Vladimir Putin predicted that war would be over in three days. It’s been four years.

Donald Trump originally set a timeline of four to five weeks for Iran. But his War Secretary Pete Hegseth immediately inserted ‘latitude’ and said the war plan “could move up, it could move back.”

And that’s why slashing fuel excise again in 2026 isn’t only a short-sighted economic solution, it’s bad politics too.

Because taxpayers are still paying for it, sooner or later, one way or another.

Jim Chalmers says it’s not inflationary, because it’s temporary.

Remember Mark McGowan’s “one-off” $600 power bill credit?

Turning the fuel relief tap off in three months will be even harder if oil prices remain even higher.

Voters loved the power bill credits that were dished out by State and Federal Governments to take the sting out of high interest rates, but there was plenty of criticism around the fact they benefited the rich as well as the poor.

Likewise, slashing fuel excise across the board could backfire and encourage more stockpiling over the next three months.

Because the saving is also being extended to those who don’t need the hand-out, or don’t need the fuel.

It should have been limited to those using fuel for business.

“The idea that the primary driver of inflation is an announcement we made at 1230 yesterday. I don’t think any objective observer could sign up for that,” Treasurer Jim Chalmers insisted.

“This assistance is timely. It’s temporary, it’s responsible, and it recognizes that it’s not the fault of Australian motorists or Australian truckies that there’s a war in the Middle East.”

He denied it risks increasing fuel demand.

“The high prices we’re seeing right now, we think will mean about a 10% hit to demand in fuel. What we announced yesterday may be two or three percent so still very, very substantial price signals in fuel markets,” Dr Chalmers said.

So if fuel is still too expensive for some people, what’s the point?

Either you want to reduce demand or you don’t.

> **Work task 1**
Answer these questions on the fuel excise passage:
(a) What timeline did Donald Trump originally set for Iran?
(b) What was the amount of Mark McGowan's "one-off" power bill credit?
(c) What hit to fuel demand did Jim Chalmers say the high prices would mean?
> **Work task 2**
Reproduce the stretch of the fuel excise passage from "And that’s why" through "as the poor.", switching "taxpayers" out for "households".
Rely solely on the fuel excise passage when responding.

> **Records supplied**
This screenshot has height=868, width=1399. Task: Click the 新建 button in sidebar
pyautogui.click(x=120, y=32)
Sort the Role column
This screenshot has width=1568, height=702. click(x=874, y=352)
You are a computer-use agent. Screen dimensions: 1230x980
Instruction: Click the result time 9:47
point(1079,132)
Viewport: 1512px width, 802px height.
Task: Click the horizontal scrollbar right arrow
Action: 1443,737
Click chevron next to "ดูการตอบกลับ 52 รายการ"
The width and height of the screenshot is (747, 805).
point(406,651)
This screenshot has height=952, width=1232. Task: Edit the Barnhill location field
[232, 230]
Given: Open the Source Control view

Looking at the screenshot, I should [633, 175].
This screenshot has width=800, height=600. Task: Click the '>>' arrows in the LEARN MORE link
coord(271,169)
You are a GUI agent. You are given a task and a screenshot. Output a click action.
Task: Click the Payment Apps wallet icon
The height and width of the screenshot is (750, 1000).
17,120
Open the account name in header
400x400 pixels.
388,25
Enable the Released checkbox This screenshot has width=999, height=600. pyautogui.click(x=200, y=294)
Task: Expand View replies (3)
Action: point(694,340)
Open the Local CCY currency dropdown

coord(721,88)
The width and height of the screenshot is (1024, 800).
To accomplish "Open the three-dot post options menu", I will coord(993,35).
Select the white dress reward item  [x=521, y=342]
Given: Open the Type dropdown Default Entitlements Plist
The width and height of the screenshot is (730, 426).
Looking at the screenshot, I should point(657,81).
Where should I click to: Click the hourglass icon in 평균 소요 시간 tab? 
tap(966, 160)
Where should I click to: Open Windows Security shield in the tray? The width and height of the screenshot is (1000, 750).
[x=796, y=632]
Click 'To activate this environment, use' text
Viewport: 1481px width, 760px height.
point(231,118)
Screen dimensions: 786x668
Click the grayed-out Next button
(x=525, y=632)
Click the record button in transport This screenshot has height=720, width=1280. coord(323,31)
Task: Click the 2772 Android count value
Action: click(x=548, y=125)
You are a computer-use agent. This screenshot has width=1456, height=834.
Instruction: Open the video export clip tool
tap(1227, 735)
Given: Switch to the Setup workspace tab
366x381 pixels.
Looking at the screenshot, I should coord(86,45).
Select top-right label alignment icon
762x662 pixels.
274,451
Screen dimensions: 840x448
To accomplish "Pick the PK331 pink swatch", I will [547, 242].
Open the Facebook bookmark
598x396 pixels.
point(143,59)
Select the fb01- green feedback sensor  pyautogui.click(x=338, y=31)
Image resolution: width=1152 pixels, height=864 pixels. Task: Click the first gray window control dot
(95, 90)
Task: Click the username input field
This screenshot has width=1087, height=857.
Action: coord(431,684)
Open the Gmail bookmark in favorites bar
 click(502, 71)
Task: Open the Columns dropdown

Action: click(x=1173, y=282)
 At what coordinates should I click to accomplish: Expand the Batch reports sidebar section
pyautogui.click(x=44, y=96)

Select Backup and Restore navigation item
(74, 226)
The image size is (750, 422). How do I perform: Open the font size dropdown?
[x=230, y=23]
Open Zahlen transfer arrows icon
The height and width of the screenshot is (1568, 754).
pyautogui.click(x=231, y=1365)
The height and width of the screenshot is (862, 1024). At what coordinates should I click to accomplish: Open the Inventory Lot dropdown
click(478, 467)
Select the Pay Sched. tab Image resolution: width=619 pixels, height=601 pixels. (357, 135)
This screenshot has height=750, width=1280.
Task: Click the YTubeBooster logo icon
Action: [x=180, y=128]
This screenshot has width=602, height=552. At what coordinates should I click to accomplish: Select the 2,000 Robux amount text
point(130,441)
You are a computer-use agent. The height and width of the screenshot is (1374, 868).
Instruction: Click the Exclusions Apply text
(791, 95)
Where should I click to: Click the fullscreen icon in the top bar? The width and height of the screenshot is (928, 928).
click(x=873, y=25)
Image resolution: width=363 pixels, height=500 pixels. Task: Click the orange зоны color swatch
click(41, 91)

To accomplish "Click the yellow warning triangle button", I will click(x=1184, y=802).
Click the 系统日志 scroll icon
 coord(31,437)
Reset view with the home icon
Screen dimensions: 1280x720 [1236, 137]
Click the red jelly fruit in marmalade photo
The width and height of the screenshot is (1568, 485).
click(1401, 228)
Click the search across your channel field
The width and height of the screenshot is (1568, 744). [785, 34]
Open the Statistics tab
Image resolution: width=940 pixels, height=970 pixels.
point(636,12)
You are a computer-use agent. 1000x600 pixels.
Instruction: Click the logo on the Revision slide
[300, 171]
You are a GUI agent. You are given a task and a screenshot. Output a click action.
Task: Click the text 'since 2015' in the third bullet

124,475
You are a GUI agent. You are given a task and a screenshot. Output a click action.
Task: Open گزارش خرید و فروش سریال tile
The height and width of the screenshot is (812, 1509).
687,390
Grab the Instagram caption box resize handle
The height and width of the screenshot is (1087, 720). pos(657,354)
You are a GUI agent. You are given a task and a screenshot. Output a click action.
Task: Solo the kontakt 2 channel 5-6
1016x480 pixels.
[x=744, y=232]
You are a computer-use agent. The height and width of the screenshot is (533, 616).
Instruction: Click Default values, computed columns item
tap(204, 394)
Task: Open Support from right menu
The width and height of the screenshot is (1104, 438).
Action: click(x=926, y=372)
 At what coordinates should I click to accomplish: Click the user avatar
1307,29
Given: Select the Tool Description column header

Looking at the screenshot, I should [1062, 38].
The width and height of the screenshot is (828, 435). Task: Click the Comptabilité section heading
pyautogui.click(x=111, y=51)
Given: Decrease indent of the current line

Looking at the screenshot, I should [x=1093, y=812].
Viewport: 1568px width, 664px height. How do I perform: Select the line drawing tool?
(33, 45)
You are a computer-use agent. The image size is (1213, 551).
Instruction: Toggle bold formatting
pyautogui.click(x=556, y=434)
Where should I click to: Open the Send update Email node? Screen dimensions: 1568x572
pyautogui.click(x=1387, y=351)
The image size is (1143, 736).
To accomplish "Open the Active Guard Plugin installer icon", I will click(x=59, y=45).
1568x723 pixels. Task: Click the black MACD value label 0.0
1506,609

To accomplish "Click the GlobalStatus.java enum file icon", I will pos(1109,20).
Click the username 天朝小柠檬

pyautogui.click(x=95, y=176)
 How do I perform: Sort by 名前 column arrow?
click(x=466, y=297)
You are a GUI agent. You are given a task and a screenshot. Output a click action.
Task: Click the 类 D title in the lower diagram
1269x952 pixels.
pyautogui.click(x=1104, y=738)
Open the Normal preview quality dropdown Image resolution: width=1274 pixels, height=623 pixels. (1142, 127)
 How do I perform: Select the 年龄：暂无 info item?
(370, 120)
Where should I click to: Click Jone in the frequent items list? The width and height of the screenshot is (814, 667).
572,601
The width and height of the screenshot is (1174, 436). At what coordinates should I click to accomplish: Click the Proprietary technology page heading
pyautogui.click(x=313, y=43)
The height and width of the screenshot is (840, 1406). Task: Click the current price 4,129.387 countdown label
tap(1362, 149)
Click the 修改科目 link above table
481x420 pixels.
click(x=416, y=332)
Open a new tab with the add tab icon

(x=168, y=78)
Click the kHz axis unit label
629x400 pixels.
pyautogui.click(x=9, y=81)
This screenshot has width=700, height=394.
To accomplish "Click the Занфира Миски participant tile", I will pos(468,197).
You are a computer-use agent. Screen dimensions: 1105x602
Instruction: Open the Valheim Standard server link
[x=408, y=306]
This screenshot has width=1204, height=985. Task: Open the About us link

> **Answer space 1**
(a) Four to five weeks.
(b) $600.
(c) About a 10% hit to demand in fuel.

> **Answer space 2**
And that’s why slashing fuel excise again in 2026 isn’t only a short-sighted economic solution, it’s bad politics too.

Because households are still paying for it, sooner or later, one way or another.

Jim Chalmers says it’s not inflationary, because it’s temporary.

Remember Mark McGowan’s “one-off” $600 power bill credit?

Turning the fuel relief tap off in three months will be even harder if oil prices remain even higher.

Voters loved the power bill credits that were dished out by State and Federal Governments to take the sting out of high interest rates, but there was plenty of criticism around the fact they benefited the rich as well as the poor.